=== What to work on ===
Rewrite the entries below, swapping "popup" for "menu" wherever it occurs and keeping everything else unchanged. Omit the pictures from your answer.
##### Provided material #####
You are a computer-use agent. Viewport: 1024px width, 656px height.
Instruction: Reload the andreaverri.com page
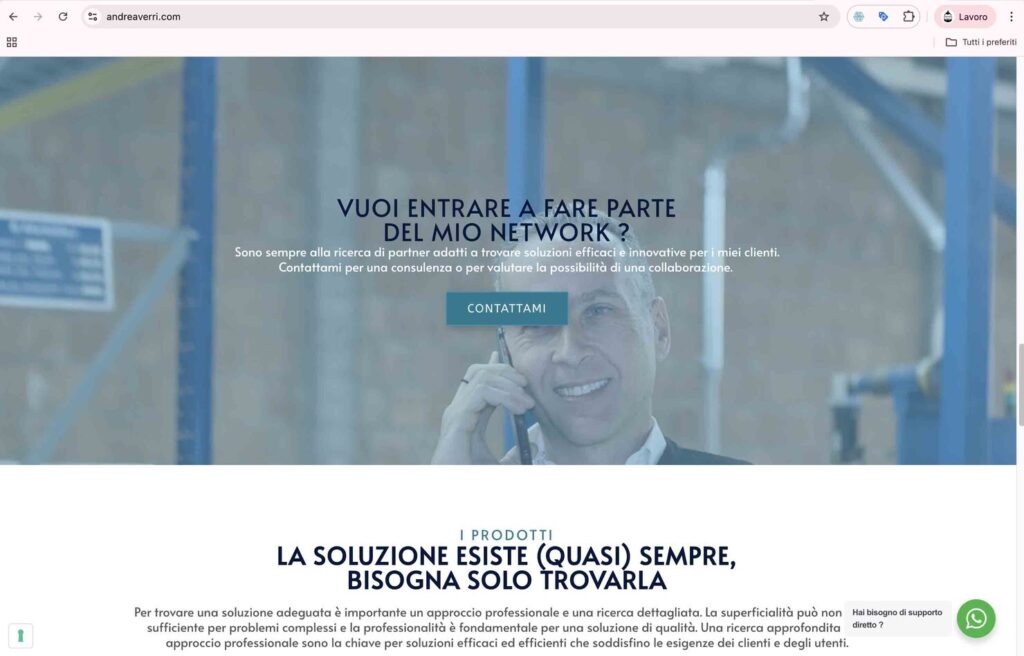(63, 17)
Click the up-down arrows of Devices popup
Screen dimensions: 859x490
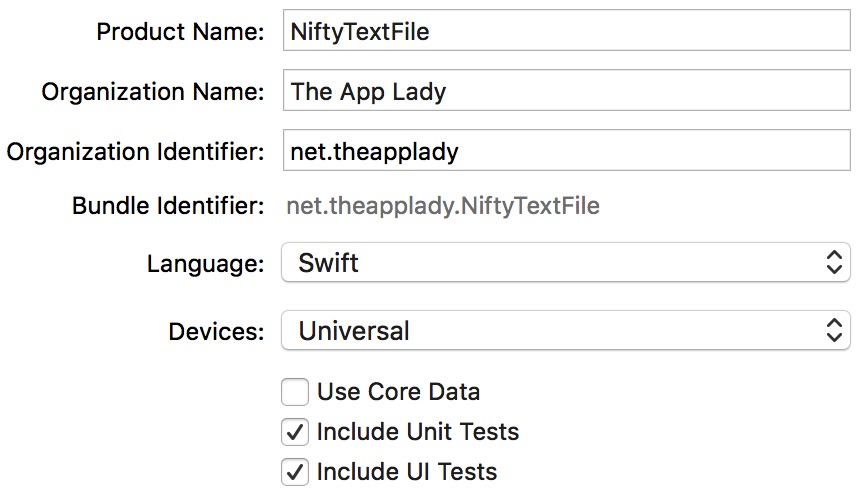point(834,331)
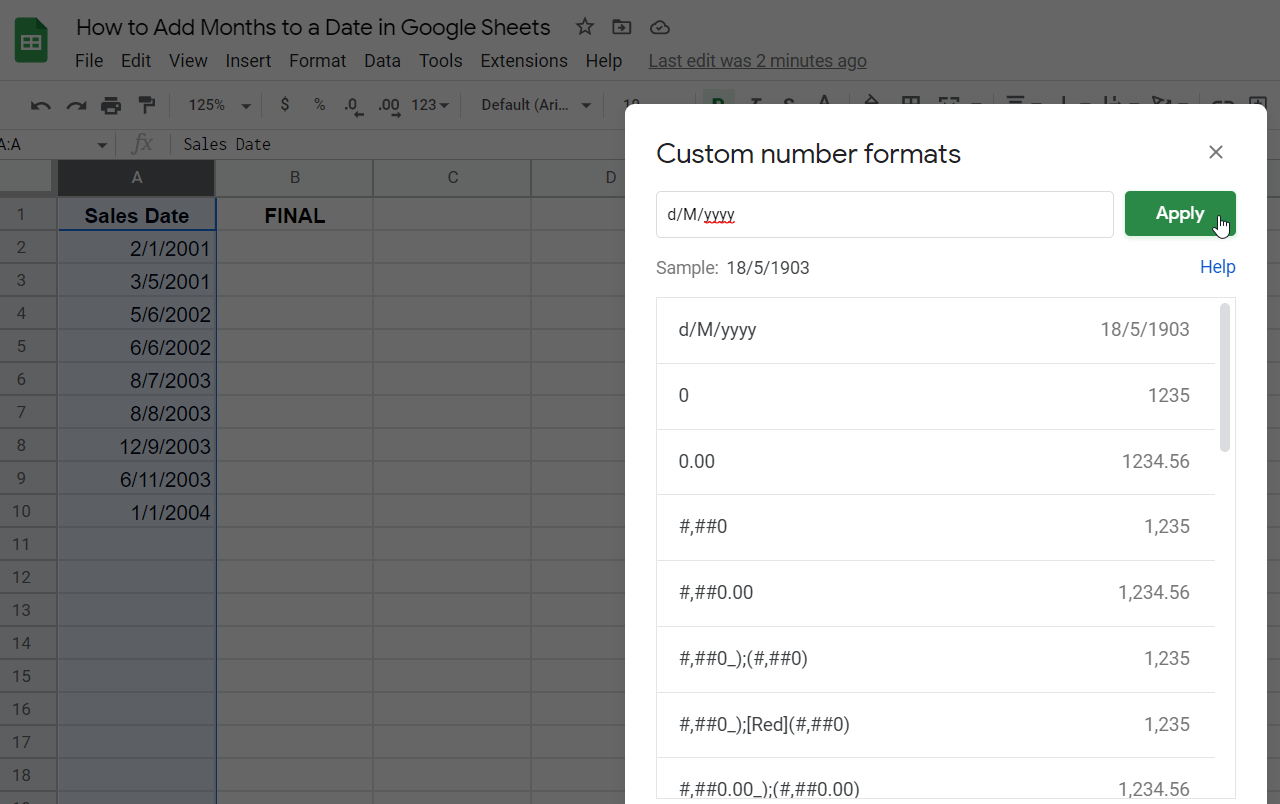Open the Help link in Custom number formats
Image resolution: width=1280 pixels, height=804 pixels.
click(x=1217, y=267)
#####
=== In response ===
You are a computer-use agent. Viewport: 1024px width, 656px height.
Instruction: Reload the andreaverri.com page
(63, 17)
Click the up-down arrows of Devices menu
Screen dimensions: 859x490
point(834,331)
Open the Help link in Custom number formats
Image resolution: width=1280 pixels, height=804 pixels.
click(x=1217, y=267)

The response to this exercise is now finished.